- **Краткое задание A**
Выпишите без изменений часть текста о Марии Андреевой, начиная со слов «В 1914 г. в» и продолжая вплоть до слов «последней актерской работой.».

- **Фрагмент текста**
■ ■ ■

50 знаменитых любовниц - стр. 12
В феврале 1913 г., в связи с 300-летием дома Романовых, в России была объявлена политическая амнистия. Андреева смогла наконец-то вернуться домой. Ей было тяжело оставлять Алексея Максимовича, да и он сильно тосковал без нее, и она каждый день писала на Капри. Мария Федоровна оставалась под гласным надзором полиции, и зрители не дождались ее появления на московской сцене. Ей было разрешено работать в Одессе и Клеве. Мхатовцы подтвердили охранке, что Андреева необходима им на гастролях. Первое выступление в спектакле «Одинокие» показало, что ее артистическое мастерство не угасло. Киев восторженно приветствовал возвращение блистательной Андреевой на сцену. Но закрепиться в МХТ не удалось – очень много было противников ее «воцарения» в родном театре. Мария Федоровна выступала в Свободном театре К. А. Марджанова (1913 г.), сезон 1914–1915 гг. отыграла в труппе Синельникова в Клеве. Она являлась «крупным приобретением» для этих театров, но по старой привычке пыталась навязать революционный репертуар, «переосмыслить на сцене роль», что вносило дисгармонию в игру сложившихся трупп. И все же чаще всего именно Андреева своим мастерством вытягивала весь спектакль.
В 1914 г. в Россию вернулся Горький. Они поселились в Мустамяки. Мария Федоровна много внимания уделяла его издательским делам, выступала с концертами перед рабочими, собирала средства для подпольщиков под неусыпным надзором охранки. После революции 1917 г. Андреева была назначена комиссаром театров и зрелищ в Петрограде. Здесь ее энергия, самоотдача и организационный талант нашли широчайший простор для деятельности. Она организовывала фронтовые труппы и массово-театрализованные представления, формировала революционные театры и, главное, стояла у истоков создания и принимала непосредственное участие в становлении нового классического театра – Большого драматического. На его сцену комиссар Андреева выходила властолюбивой леди Макбет, графиней де Бюри («Дантон» М. Левберг), а нежная Дездемона стала ее последней актерской работой.
Известна также и другая, но неблаговидная роль Андреевой, которую она сыграла как комиссар экспертной комиссии в распродаже художественных ценностей, включая и картины из собрания Эрмитажа. Великие произведения искусства в письме к Ленину она называла «ценным хламом» и имела «большие надежды добыть за них денег в хорошей валюте». Мария Федоровна легко освоила область внешней торговли, поэтому ее назначили заведующей художественно-промышленным отделом Советского торгпредства в Германии (1921 г.), а с января 1922 г. она параллельно занимала пост уполномоченного Наркомвнешторга по делам кинематографии за границей. Вот где ей понадобились врожденные манеры светской дамы и дипломатическое мастерство. Она прекрасно исполняла свои роли и была настолько эффектна, что даже снялась в двух немецких фильмах (1926 г.). Приняла Андреева деятельное участие и в создании материальной базы советского кинопроизводства, а ее сын Юрий Желябужский стал одним из признанных деятелей кинематографа, кинорежиссером и оператором.

■ ■ ■

- **Строки данных**
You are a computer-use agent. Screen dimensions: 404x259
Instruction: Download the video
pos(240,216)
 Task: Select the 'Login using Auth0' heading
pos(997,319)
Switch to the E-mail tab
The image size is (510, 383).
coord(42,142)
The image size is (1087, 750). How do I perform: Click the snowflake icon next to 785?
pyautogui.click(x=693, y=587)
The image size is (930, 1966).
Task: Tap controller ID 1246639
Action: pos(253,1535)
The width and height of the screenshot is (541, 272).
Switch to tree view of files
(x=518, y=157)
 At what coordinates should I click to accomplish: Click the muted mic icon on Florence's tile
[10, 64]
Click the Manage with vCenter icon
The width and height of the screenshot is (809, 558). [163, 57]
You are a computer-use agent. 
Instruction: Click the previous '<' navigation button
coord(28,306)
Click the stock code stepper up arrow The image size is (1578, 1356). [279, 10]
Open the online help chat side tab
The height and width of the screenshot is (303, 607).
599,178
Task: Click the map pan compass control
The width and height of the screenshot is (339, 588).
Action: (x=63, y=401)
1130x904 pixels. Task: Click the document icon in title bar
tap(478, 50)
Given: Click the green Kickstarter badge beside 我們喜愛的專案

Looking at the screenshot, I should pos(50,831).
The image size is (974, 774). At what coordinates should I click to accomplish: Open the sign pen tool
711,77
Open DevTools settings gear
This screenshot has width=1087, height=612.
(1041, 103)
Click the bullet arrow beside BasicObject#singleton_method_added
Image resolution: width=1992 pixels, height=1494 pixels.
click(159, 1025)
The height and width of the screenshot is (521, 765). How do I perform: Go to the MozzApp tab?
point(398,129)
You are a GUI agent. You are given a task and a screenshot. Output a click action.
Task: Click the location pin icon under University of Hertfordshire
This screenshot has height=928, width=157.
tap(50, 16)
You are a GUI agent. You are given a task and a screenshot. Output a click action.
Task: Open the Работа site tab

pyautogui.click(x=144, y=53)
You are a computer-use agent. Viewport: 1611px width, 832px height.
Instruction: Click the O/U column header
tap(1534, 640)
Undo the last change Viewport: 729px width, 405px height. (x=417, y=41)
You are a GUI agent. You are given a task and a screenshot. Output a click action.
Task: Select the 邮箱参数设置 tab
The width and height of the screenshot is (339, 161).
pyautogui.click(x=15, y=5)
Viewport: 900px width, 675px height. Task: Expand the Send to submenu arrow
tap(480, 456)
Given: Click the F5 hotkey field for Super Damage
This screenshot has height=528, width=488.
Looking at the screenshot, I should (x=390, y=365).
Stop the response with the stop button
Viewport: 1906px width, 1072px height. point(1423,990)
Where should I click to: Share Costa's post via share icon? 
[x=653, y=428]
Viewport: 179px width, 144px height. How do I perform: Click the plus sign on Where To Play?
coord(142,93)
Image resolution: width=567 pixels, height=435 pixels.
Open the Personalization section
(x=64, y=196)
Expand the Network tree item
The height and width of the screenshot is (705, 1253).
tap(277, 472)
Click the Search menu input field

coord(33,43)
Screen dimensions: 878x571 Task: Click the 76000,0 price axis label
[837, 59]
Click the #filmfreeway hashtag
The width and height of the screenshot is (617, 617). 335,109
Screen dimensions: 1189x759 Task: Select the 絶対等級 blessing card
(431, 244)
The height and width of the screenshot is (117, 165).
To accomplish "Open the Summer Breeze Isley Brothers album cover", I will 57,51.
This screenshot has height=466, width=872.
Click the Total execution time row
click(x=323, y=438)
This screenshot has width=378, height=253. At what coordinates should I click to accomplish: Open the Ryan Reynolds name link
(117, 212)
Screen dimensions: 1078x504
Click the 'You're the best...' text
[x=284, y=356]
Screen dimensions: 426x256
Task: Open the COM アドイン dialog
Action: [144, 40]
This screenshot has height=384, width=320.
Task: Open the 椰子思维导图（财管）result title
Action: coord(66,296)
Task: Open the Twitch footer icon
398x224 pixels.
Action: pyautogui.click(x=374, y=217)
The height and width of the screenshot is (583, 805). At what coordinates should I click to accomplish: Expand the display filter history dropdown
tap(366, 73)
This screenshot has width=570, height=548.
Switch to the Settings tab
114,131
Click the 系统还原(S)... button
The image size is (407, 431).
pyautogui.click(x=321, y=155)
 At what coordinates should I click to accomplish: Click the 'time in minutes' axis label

■ ■ ■

- **Краткое задание B**
Перечислите все строки записей, содержащие слово «Where», воспроизведя каждую из них без изменений.

- **Ответ на задание A**
В 1914 г. в Россию вернулся Горький. Они поселились в Мустамяки. Мария Федоровна много внимания уделяла его издательским делам, выступала с концертами перед рабочими, собирала средства для подпольщиков под неусыпным надзором охранки. После революции 1917 г. Андреева была назначена комиссаром театров и зрелищ в Петрограде. Здесь ее энергия, самоотдача и организационный талант нашли широчайший простор для деятельности. Она организовывала фронтовые труппы и массово-театрализованные представления, формировала революционные театры и, главное, стояла у истоков создания и принимала непосредственное участие в становлении нового классического театра – Большого драматического. На его сцену комиссар Андреева выходила властолюбивой леди Макбет, графиней де Бюри («Дантон» М. Левберг), а нежная Дездемона стала ее последней актерской работой.

- **Ответ на задание B**
Where should I click to: Share Costa's post via share icon? 
Viewport: 179px width, 144px height. How do I perform: Click the plus sign on Where To Play?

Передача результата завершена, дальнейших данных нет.